● **Data provided**

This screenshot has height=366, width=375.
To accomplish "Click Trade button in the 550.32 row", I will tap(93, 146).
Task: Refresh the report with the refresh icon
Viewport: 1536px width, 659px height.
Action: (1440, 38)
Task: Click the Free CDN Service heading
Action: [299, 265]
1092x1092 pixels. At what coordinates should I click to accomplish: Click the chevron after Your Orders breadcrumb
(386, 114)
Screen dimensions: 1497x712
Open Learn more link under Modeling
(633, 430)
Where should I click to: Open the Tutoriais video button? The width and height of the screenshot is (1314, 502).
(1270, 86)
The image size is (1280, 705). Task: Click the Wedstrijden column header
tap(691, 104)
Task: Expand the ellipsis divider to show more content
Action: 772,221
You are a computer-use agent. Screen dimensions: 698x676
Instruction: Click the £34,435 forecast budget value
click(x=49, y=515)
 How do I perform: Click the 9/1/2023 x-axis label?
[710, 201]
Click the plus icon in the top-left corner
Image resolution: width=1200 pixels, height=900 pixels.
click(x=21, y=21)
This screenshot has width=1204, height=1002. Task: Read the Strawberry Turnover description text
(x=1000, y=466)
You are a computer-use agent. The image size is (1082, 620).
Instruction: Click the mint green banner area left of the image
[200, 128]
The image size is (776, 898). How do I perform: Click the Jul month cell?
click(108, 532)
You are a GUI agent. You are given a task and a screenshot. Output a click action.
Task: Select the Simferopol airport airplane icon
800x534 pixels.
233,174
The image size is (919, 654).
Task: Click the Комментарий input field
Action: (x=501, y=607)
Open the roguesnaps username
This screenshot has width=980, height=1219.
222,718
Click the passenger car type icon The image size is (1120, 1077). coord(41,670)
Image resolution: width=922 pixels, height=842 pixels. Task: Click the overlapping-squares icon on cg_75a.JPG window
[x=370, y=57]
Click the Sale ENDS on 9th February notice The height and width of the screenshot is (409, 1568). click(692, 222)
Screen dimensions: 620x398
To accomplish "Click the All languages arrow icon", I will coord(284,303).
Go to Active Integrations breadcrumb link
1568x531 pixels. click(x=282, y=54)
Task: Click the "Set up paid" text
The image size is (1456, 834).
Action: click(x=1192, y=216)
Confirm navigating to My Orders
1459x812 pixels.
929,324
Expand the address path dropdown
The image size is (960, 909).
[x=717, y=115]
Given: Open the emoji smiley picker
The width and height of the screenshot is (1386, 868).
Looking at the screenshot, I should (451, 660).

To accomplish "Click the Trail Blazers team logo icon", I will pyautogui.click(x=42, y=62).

● **Work to be completed**
Using the listing above, gather each line that holds the string "computer" and copy it.

● **Answer**
You are a computer-use agent. Screen dimensions: 698x676
You are a computer-use agent. The image size is (1082, 620).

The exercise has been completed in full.